Today the skies were clear and blue with lots of sunshine so Meghan, Addy, and I went for a stroll in the local downtown after a trip to the doctor. There are a ton of shops to browse through and many restaurants that I would love to come back and try to hit a few of each visit.
It’s been a good visit with a lot of excitement, but it is time to go home and take care of a few things. Addy was a week early and I missed my last day of work so when I get back they might have a few more hours of work for me.
It will give Meghan, Loran, and Addy a chance to get into their routine, too. Loran started the new job that he has been working so hard to get so it has been a great week for the family.
I’ll be taking my time on the way back. If I see something interesting I will have time to stop. There is no need to be in a hurry (other than just getting home). I’m not real sure what the highways are like yet and I could run into some weather. Another thing is these short winter days sure cuts down on driving in the daylight and with the animals out crossing the highway I want to avoid an insurance claim. Or worse.
One of the places we went into was a real old-school record store. It is just like the ones we used to visit in Kansas City when we were growing up – stores like Exile Records, Kief’s, 7th Heaven, and Caper’s Corners. Good times until major retailers ran most of the mom-and-pop indie record stores out of business and completely effed-up the music industry.
Caper’s had a ton of memories for me. They sold vinyl and cassettes as well as incense, posters, assorted “tobacco smoking accessories”, and concert tickets. We spent many nights in the 70’s camped out in line pulling an all-nighter to get the best concert tickets available when the stores would open the next morning. This is before all the ticket “brokers” (actually legal scalpers and called “brokers” because you would be broker than you should be after buying tickets for illegal prices). It really was a great time being out there with the rest of the collective tribe. We’d show up around closing time and party and stay awake all night to get our outrageous-priced major act tickets for the princely sum of $10!
But the times change and so did buying tickets. Just as I was getting into concert work (and no longer had to buy tickets!), Ticketbastards really started screwing the concertgoers and the brokers started gaining popularity plying their ill-gotten gain legally somehow. Hell, I remember seeing more than one of the “scalpers” at the shows getting busted by undercover cops for scalping, yet the brokers are somehow legit “businesses”.
I do miss the feel of those record stores even though I no longer have a turntable. It was always a treat to get to KC to visit those places when young, and then after I got my license to drive I went quite often. The last truly great record store I went in was in Lakewood, CO but it closed in the late 90s. There was another one in Denver on Pearl St. that was pretty good as well, but Caper’s was the one I remember the fondest.

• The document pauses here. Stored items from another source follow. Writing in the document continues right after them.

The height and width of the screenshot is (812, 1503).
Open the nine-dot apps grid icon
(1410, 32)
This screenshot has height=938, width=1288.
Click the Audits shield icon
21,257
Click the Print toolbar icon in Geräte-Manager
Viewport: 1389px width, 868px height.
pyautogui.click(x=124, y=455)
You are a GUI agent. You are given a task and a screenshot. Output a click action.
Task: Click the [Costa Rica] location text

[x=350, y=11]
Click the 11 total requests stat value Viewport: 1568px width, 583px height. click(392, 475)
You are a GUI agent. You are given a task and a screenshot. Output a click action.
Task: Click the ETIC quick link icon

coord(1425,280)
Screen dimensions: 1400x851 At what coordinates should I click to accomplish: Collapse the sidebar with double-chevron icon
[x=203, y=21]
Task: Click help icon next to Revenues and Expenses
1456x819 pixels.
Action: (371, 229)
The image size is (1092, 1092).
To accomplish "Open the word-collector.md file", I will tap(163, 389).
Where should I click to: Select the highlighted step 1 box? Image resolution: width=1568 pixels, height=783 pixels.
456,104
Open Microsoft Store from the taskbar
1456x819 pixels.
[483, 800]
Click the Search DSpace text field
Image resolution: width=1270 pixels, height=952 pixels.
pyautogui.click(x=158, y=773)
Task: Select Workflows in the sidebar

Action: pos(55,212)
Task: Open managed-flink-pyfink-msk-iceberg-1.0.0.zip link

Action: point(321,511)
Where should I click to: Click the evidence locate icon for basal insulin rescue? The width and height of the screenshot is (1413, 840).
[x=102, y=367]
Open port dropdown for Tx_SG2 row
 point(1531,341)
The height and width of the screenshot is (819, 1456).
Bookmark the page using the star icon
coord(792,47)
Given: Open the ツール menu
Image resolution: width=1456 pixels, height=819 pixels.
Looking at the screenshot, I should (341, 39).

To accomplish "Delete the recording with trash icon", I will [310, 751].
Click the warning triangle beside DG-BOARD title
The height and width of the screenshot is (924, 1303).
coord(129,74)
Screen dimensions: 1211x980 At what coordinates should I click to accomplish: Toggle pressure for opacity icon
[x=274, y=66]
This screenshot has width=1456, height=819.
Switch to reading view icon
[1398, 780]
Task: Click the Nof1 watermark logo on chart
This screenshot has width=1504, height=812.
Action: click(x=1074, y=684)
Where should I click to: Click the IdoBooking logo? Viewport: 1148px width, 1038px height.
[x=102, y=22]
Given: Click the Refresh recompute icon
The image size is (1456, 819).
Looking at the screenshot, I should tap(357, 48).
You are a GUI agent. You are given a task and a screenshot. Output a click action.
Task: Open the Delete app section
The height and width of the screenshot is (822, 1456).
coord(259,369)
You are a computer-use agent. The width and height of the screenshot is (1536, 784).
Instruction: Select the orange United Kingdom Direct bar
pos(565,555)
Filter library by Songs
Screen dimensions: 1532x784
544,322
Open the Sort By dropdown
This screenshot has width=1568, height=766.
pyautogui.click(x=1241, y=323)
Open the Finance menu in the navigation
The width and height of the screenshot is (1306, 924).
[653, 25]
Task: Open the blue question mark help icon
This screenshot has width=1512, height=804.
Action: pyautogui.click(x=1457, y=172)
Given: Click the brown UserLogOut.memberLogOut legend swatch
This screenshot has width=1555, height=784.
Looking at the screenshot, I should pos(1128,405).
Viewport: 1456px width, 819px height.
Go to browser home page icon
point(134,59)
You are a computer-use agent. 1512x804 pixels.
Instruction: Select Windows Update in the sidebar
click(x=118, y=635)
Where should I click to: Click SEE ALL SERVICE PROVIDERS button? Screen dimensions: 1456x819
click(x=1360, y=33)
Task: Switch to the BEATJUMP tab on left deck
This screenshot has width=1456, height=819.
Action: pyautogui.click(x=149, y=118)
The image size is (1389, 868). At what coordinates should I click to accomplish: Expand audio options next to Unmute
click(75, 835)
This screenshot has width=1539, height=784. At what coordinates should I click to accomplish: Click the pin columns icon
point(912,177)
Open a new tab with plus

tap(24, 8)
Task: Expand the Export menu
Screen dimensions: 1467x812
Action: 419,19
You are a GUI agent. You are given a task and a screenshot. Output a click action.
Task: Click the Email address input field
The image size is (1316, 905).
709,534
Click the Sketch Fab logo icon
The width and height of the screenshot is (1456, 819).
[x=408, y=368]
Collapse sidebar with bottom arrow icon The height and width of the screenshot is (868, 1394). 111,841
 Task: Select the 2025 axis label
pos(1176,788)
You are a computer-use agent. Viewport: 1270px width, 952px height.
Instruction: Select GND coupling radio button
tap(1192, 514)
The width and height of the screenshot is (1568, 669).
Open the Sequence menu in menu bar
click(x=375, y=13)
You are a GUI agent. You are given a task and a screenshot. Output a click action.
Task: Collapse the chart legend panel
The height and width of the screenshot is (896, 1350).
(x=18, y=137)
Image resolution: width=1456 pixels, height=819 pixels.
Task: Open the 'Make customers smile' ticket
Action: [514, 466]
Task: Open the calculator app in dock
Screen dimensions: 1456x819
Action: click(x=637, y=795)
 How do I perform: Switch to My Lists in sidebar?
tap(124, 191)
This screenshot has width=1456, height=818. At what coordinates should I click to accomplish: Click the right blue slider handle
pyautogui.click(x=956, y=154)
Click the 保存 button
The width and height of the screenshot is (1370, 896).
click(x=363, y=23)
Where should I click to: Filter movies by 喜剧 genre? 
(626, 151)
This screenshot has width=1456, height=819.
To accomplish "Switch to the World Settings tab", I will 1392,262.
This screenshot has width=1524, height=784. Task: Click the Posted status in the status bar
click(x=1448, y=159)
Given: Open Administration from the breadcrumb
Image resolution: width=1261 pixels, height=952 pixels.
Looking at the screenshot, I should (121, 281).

Buying a new album was always a big event for my friends and I and one shared with great enthusiasm amongst us. We’d get together and comb over every minute detail on the cover while listening to that crystal clear new vinyl. Those gatefold sleeves were even more incredible to open and look at, sometimes with even the lyrics printed inside or even a triple fold-out. A few had really cool now-collectible inserts – the Cheech and Chong “Big Bambu” album with the giant rolling paper, Alice Cooper’s “Billion Dollar Babies” that was a giant wallet with a billion dollar bill and “School’s Out” that folded out into a desk. The paper sleeves would have new releases on the same label, and Warner Brothers record sleeves had their “Loss Leaders” which were double albums with various artists for $2!
CDs are such a packaging letdown and the younger generations really missed out. CDs took the music industry by storm in the 80s, but even though the music was there the artwork was not. With the advent of digital downloads even more is being missed out on. I embrace the technology of it, though, and love the convenience. Even though I no longer collect vinyl or CDs I do look back fondly on those vinyl days and all the things and memories that came with it.